┌────────
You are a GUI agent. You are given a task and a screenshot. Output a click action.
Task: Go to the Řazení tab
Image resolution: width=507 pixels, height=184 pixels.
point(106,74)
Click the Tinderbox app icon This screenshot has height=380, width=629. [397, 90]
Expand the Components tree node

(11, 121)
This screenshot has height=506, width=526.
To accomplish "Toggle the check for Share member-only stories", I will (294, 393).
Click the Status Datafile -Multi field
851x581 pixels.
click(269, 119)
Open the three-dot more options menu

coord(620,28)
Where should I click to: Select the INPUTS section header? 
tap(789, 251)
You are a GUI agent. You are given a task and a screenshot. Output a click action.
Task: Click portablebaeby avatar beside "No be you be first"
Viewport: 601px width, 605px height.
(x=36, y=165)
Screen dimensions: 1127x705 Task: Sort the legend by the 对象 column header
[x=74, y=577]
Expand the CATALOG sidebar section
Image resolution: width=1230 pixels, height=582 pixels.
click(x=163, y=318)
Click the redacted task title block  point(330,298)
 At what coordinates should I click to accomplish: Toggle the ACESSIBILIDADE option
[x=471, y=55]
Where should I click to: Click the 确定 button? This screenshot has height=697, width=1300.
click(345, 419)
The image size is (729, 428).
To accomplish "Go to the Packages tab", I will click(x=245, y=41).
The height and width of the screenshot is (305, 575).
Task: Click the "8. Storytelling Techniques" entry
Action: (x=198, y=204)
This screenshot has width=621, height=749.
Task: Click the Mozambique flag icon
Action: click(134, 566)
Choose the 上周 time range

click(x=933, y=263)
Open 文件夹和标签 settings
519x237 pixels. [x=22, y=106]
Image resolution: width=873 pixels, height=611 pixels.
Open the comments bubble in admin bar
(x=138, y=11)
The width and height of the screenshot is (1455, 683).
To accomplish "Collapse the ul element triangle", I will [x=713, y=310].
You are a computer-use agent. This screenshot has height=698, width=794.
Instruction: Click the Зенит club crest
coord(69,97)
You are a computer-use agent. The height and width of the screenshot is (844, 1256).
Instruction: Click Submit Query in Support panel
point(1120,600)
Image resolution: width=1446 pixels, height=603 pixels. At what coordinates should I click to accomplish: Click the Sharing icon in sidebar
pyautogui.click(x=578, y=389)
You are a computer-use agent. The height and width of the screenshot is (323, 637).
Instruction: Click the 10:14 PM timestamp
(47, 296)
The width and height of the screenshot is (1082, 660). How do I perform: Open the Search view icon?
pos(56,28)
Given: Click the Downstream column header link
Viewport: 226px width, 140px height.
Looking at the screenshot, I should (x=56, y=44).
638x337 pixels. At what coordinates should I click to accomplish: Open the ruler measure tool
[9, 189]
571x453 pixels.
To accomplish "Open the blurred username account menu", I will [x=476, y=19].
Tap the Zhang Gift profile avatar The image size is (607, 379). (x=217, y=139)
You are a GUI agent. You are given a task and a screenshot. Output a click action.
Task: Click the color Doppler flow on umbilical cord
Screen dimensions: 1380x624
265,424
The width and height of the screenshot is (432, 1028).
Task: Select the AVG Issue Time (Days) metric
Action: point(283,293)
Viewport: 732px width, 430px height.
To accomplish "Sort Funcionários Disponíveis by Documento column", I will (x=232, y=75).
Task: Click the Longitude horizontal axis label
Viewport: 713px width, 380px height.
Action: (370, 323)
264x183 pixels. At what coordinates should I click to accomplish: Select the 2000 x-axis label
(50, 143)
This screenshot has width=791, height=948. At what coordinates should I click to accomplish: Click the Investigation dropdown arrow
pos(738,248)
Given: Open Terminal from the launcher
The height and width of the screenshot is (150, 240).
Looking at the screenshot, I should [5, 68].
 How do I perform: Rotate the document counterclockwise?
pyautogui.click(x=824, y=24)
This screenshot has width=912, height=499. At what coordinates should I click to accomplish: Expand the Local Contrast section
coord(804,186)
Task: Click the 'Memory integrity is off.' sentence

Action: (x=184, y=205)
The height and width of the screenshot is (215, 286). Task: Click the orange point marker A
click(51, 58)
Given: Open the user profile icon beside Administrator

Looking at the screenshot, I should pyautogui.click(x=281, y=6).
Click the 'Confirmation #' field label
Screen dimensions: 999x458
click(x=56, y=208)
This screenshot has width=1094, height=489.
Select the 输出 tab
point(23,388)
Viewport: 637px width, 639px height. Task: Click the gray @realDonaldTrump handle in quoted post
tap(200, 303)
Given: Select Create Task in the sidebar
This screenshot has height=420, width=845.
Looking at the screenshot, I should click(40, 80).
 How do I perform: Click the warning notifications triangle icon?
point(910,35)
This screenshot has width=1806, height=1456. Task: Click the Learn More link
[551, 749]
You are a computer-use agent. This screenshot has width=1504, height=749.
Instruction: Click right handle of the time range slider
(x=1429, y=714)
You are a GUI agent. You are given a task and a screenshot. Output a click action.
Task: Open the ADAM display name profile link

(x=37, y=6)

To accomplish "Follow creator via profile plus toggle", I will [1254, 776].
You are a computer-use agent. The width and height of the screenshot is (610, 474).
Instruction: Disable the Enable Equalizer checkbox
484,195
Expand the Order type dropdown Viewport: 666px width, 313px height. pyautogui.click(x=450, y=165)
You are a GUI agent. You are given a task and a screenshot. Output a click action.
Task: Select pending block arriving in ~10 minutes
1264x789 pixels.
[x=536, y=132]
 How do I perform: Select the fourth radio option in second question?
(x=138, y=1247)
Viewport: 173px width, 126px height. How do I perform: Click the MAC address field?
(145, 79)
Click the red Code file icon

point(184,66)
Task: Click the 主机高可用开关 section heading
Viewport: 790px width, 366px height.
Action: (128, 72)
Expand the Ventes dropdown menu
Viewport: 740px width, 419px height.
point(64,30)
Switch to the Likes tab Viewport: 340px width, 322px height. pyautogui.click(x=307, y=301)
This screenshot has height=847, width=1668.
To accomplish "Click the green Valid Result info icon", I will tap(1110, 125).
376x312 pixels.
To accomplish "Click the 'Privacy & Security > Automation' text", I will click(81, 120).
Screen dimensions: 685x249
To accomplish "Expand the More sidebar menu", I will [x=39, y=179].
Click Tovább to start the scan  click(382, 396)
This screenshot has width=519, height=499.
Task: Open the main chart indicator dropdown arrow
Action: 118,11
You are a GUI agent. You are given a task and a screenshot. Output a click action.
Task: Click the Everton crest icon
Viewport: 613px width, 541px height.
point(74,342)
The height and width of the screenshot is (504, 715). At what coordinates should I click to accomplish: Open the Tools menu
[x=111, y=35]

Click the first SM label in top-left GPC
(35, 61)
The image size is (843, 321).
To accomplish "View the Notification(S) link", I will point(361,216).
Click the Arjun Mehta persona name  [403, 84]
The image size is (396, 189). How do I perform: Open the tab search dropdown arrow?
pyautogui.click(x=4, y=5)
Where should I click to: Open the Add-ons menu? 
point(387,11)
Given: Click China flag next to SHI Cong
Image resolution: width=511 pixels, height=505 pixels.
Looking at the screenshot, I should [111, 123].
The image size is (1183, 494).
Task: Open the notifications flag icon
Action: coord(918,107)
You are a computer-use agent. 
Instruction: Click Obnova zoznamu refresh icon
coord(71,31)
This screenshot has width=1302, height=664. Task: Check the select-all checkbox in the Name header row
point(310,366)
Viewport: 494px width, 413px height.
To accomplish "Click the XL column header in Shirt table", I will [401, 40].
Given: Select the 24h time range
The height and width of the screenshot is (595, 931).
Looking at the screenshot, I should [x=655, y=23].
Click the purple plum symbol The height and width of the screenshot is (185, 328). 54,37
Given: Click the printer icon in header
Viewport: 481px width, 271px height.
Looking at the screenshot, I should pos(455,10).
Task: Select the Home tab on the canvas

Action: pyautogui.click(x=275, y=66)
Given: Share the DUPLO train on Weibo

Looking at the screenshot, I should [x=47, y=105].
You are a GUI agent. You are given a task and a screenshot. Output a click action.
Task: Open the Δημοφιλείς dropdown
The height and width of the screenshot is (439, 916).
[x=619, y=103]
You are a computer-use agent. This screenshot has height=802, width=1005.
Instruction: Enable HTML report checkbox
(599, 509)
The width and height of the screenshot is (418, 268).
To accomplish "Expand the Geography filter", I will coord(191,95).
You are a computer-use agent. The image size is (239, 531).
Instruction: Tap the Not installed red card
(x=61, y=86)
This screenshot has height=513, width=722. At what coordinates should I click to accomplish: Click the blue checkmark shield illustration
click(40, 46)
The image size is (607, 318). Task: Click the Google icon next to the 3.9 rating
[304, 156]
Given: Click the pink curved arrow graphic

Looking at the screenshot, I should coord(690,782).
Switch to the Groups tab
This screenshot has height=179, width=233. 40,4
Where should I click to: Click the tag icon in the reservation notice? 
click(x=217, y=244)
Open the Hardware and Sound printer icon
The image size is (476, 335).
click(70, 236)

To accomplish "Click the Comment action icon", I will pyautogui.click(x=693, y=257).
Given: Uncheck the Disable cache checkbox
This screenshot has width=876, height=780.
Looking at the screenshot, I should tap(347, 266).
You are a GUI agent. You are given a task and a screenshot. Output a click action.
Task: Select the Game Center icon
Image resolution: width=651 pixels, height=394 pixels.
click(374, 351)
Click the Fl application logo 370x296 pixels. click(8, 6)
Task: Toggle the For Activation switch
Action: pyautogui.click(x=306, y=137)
└────────
_What is required:_ Please give back the records exactly as written, beginning at the first line and including the line that holds "The image size is (729, 428)." as the last.

_Exercise output:_
You are a GUI agent. You are given a task and a screenshot. Output a click action.
Task: Go to the Řazení tab
Image resolution: width=507 pixels, height=184 pixels.
point(106,74)
Click the Tinderbox app icon This screenshot has height=380, width=629. [397, 90]
Expand the Components tree node

(11, 121)
This screenshot has height=506, width=526.
To accomplish "Toggle the check for Share member-only stories", I will (294, 393).
Click the Status Datafile -Multi field
851x581 pixels.
click(269, 119)
Open the three-dot more options menu

coord(620,28)
Where should I click to: Select the INPUTS section header? 
tap(789, 251)
You are a GUI agent. You are given a task and a screenshot. Output a click action.
Task: Click portablebaeby avatar beside "No be you be first"
Viewport: 601px width, 605px height.
(x=36, y=165)
Screen dimensions: 1127x705 Task: Sort the legend by the 对象 column header
[x=74, y=577]
Expand the CATALOG sidebar section
Image resolution: width=1230 pixels, height=582 pixels.
click(x=163, y=318)
Click the redacted task title block  point(330,298)
 At what coordinates should I click to accomplish: Toggle the ACESSIBILIDADE option
[x=471, y=55]
Where should I click to: Click the 确定 button? This screenshot has height=697, width=1300.
click(345, 419)
The image size is (729, 428).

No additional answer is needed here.